Remo frowned, his brow collapsing down over his deep set eyes. He spun toward the door at a sprint.
“Run, Mr. Blomberg,” Jill called out after him. “Run very fast.”
· · ·
“How’s that for fast?” Remo asked, panting. He’d just done the previously unthinkable—he had run the four-minute-mile. “One for the record books.”
Chiun shook his head ruefully. “You run like a turtle,” he said. “Like a brick. Like a turtle carrying bricks.”
“Bullshit,” he said, his breath coming back to him. “I was the freaking wind, in case you weren’t watching. I just broke records!”
A fingertip flicked out, raising a welt on Remo’s forehead.
“Hey!” he cried out. “What did you do that for?”
“What did you tell me before you began this effort?” Chiun asked.
“I don’t know. Something like ‘Watch my dust?’”
Chiun nodded. “And where did you say this?”

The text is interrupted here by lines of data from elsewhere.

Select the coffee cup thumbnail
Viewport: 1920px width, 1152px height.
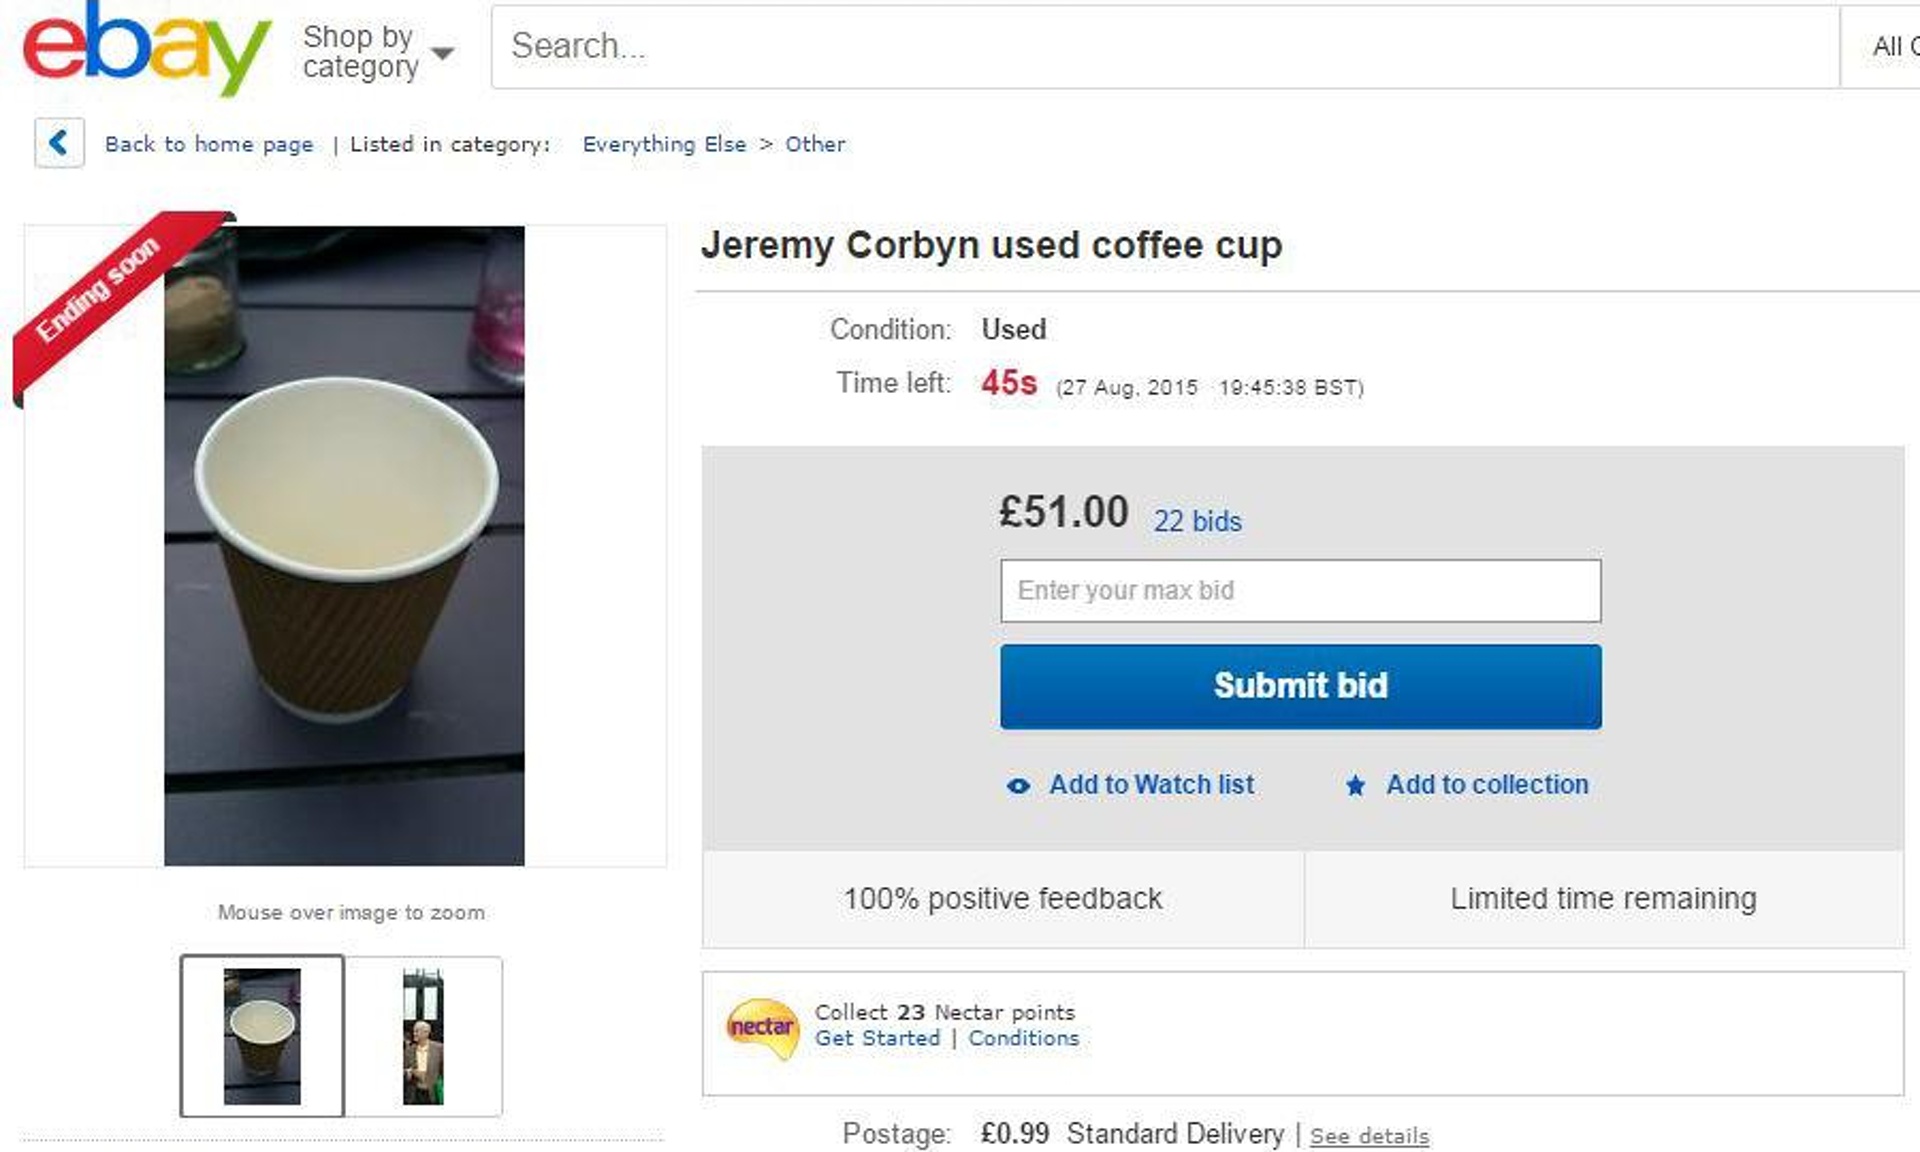(262, 1036)
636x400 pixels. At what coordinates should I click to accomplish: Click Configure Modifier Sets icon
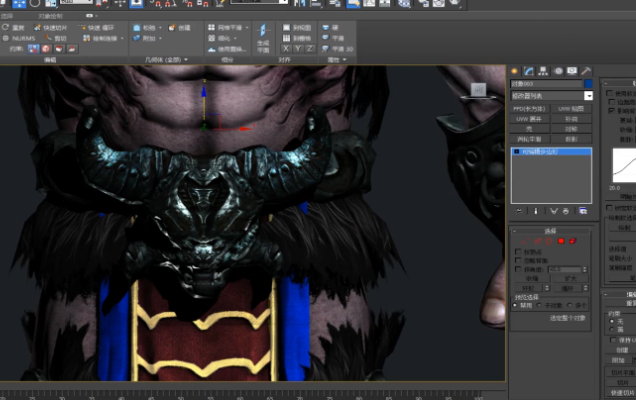pos(582,211)
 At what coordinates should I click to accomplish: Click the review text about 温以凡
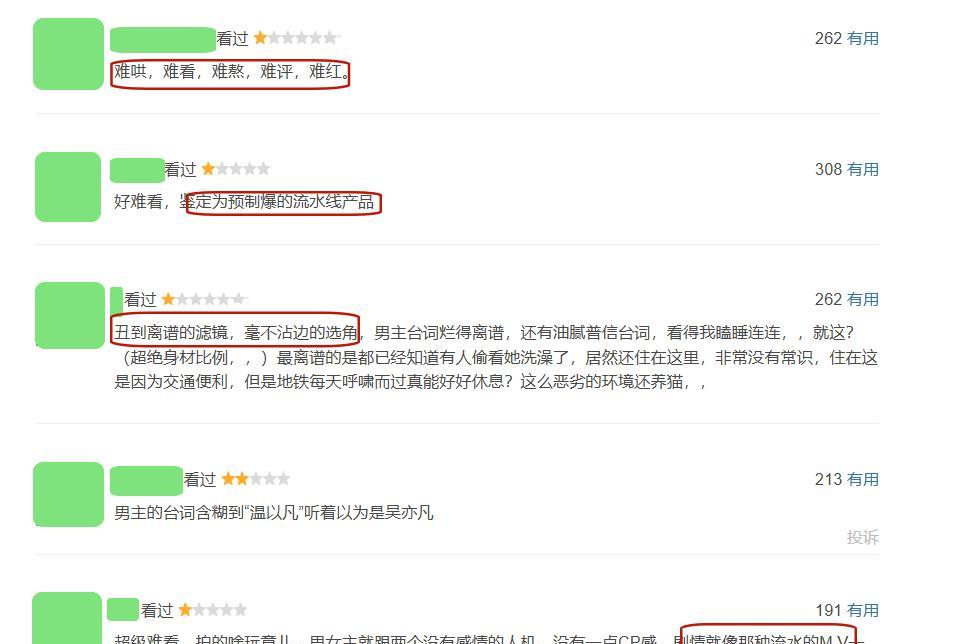(274, 512)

“Back there,” Remo said, motioning down the road he had just sprinted in Guinness-impressing time.
The old Korean smiled. “Exactly,” he said. “A mile back, you bragged to me how fast you were going to run. And now here you are, one mile later, telling me how fast you ran.”
“Yeah, that’s about the size of it, I guess.” Remo said. He should have known that nothing he did would ever impress Chiun, but that didn’t stop him from trying.
Chiun sat on the ground, his green and black ornate kimono spread out neatly around him. Remo sighed and sat opposite him, assuming the “story time” position.
“In my home of Sinanju,” Chiun began, “there were days of great happiness as I continued my training. Often times, I would run along the beautiful beaches, racing my brother. Despite being just a few years my younger, he was swift of foot, and our races were always very close. Sometimes I would reach the goal first, sometimes he would. Those were beautiful days. What have you learned from this?”
Remo closed his eyes and tried to picture two Korean boys running along the coast of the shithole of a dilapidated town. He tried to hear their laughter, the pounding of their feet in the sand. He could smell the salt water of the bay.
He opened his eyes and looked upon the Master of Sinanju.
“Nothing. I learned nothing,” he said.
Chiun sagged and sighed and questioned the gods why he had to be the Master saddled with the least observant white man in all of the western world. “The lesson,” Chiun said, “is that I am not a twin.”
“Oh,” said Remo. “I see.”
“No, you do not see,” Chiun said. “And you did not see.” He stood. “Now, go back. Faster. Break the wind again. I will speak to you further once you are there.”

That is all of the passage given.